Além das autoridades e empresários do Brasil, Rússia, Índia, China e África do Sul, Fortaleza também está recebendo em função do 6º Fórum dos Brics um outro grupo de visitantes vindos de diversos países emergentes. Mas esse terceiro grupo não foi convidado para a reunião principal, no gigantesco Centro de Eventos do Ceará, nem sairá na foto oficial.
Pelo segundo ano consecutivo, ONGs, acadêmicos e movimentos sociais resolveram fazer, em paralelo ao fórum oficial dos Brics, um encontro para, primeiro, reivindicar mecanismos que permitam ao clube dos emergentes "ouvir a sociedade civil"; segundo, debater como monitorar e influenciar o projeto do banco dos Brics, que deve ser assinado em Fortaleza.
"Os Brics até agora se recusaram a abrir um espaço formal para a participação de entidades da sociedade civil, e mesmo o fórum de acadêmicos que eles estão organizando inclui apenas figuras pouco críticas ao grupo e institutos de estudo alinhados com os seus governos", diz Carlos Tautz, do Instituto Mais Democracia, um dos organizadores do seminário paralelo.
"Até por isso, temos poucas esperanças sobre o banco. Ao que tudo indica, essa instituição financeira deve continuar a financiar megaprojetos de infraestrutura que só beneficiam os líderes políticos e as empresas neles envolvidas. Ninguém está falando em financiar hospitais, escolas ou saneamento básico."
Banco público
Dawid Bartelt, do braço brasileiro da Heinrich Böll Foundation, que também ajudou a organizar o encontro, diz em princípio achar positiva a ideia de um banco público multilateral para financiar projetos de desenvolvimento, mas faz ressalvas. "Queremos que esse banco seja transparente e aberto e que tenha normas obrigatórias de respeito aos direitos humanos e meio ambiente", diz.
Na reunião oficial, o clube dos emergentes é pintado como um arauto da democratização do sistema político e econômico global, o defensor de um sistema internacional mais "justo" e "inclusivo". O tema do encontro oficial em Fortaleza, por exemplo, é "desenvolvimento sustentável e inclusão social". Na mesma linha, o novo banco dos Brics é celebrado como uma oportunidade para se financiar "projetos de desenvolvimento" em países pobres e emergentes.
Ceticismo
Os ativistas, porém, são céticos sobre os resultados da cooperação e sobre o banco, por achar que ele pode acabar financiando projetos lucrativos do ponto de vista econômico, mas com um impacto social negativo, como explica Camila Asano, da ONG Conectas. "Não adianta eles acabarem com as condicionantes do FMI e do Banco Mundial para os empréstimos, mas não colocarem nada no lugar.

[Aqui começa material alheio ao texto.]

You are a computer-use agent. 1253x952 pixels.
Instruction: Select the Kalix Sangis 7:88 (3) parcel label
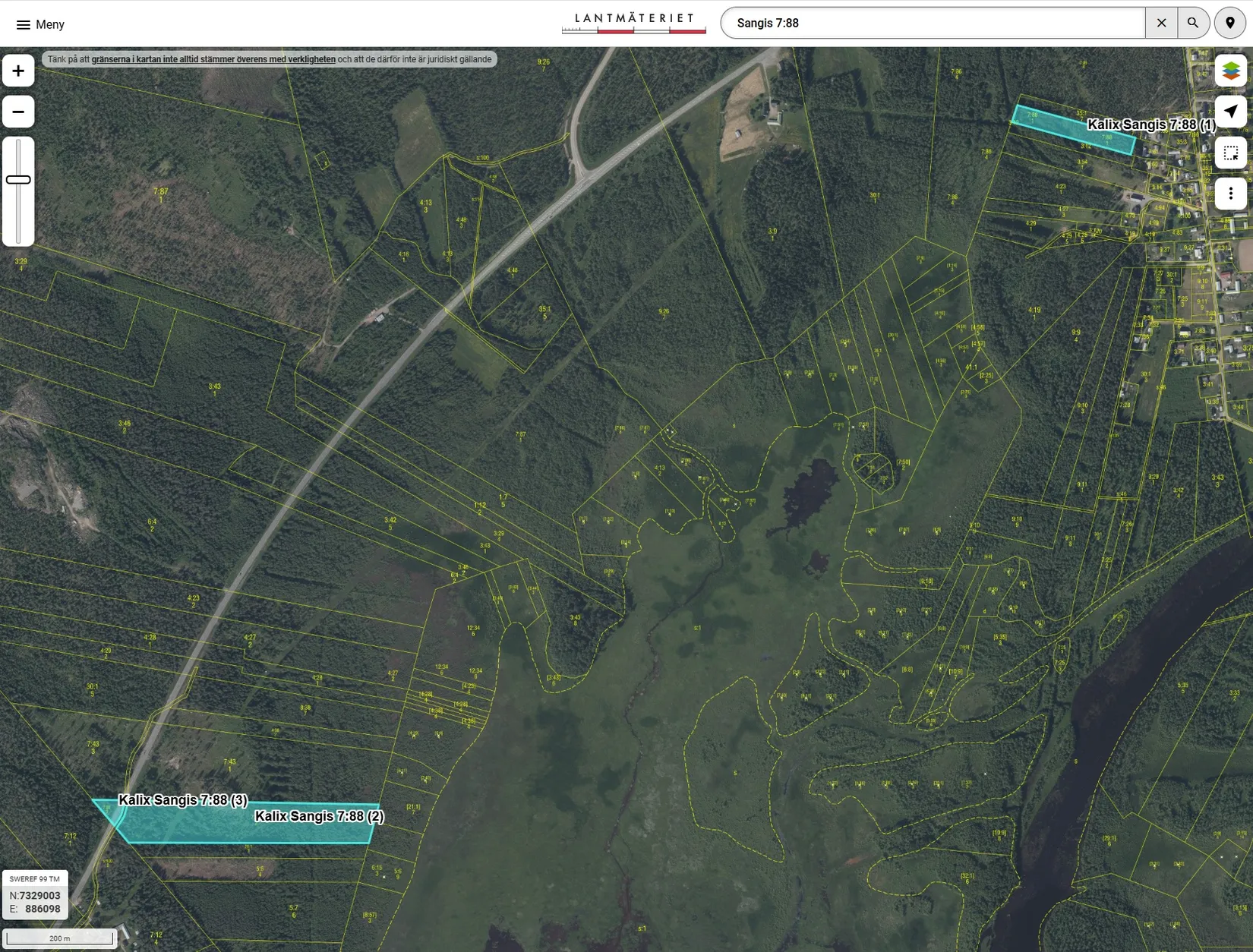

É preciso que haja regras sobre o impacto social e ambiental das obras financiadas", diz Asano.
"Na África vemos muitos desses grandes projetos, que ajudam elites locais mas acabam deslocando ou prejudicando populações vulneráveis", diz Patrick Bond da Universidade KwaZulu-Natal, na Africa do Sul. Uma das dificuldades apontadas pelos ativistas para dialogar com os Brics seria a falta de "cultura democrática" em países como a Rússia e a China.
"Temos preocupação que as discussões do banco sejam permeadas pela visão restritiva do (presidente russo Vladimir) Putin, que privilegia o sufocamento da liberdade de expressão e da crítica independente", disse a BBC Maria Laura Canineu, diretora da organização Human Rights Watch, que aproveitou os holofotes dos Brics para realizar, em São Paulo, uma conferência sobre as violações dos direitos humanos na Rússia.
"Um ou outro representante do governo brasileiro até tem comparecido a nossas reuniões, aparentemente com boa vontade, embora mais para dar informes que para dialogar", diz Tautz. "Mas o argumento deles é que (não conseguem incluir mecanismos para interlocução com movimentos sociais nos Brics porque) países como a China e a Rússia não estão acostumados a isso."